The study, titled “The Effects of the Great Recession on Health Insurance: Changes in the Uninsured Population from 2007 to 2009”, gathered data on the number of Californians who were uninsured between 2007 and 2009.
Results revealed that 700,000 people in the state lost their health insurance during this time. The biggest increase was among those aged between 45 and 64 years.
Shana Alex Lavarreda, lead author of the study and the center’s director of health insurance studies, said:
“Whether because mid-career workers are viewed as too expensive or because there is a deeper bias against older workers, the data suggests the axe is first to fall on the baby boom generation. This might open the door for policymakers to question the fairness of hiring and firing in the next economic cycle.”
The number of people in California without health insurance increased by more than 10 percent to 7.1 million during the Great Recession. At the same time the unemployment rate more than doubled from 5.5 percent to 12.3 percent.
The authors of the study used information from the California Health Interview Survey (CHIS). They created a “recession index” by examining economic variations by county.
The index took into account increases in unemployment and reductions in household income. The authors divided California’s 58 different counties according to the impact of recession (either low, moderate, medium, and high).
“High” impact counties (such as Merced and San Joaquin) saw a slight decline in the number of uninsured people, from 22.5 percent in 2007 to 21.5 percent in 2009. This was mainly because of public health programs such as “Healthy Families” and “Medi-Cal”.
“The safety net did its job during the Great Recession. Programs such as Medi-Cal and Healthy Families kept the problem from getting worse and demonstrated once again the importance of public programs during economic downturns.”
The counties that were hit the hardest were the “medium impact” counties, which saw a 5 percent increase in the number of people uninsured between 2007 and 2009 (from 20.8 percent to 26.2 percent).
According to Lavarreda these “medium” counties were likely “not poor enough to tap into public programs yet not wealthy enough to survive the economic storm.”
The uninsured population became older following the recession and there was a significant increase among those between 45 and 64 years of age.
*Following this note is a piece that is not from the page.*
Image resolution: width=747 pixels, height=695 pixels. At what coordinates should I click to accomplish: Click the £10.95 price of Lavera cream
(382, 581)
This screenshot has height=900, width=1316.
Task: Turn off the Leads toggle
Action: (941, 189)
People who were uninsured became poorer. Most of the increase in the percent of people uninsured was due to unemployment and subsequent loss of job-based coverage. The percentage of people in California who were uninsured, unemployed and seeking a job more than doubled in all counties.
The researchers used information from the California Employment Development Department and the 2007 and 2009 California Health Interview Survey.
Hundreds of thousands of individuals and companies in the US during the 2007/8 credit crunch went bankrupt or lost their homes because lending by banks declined considerably.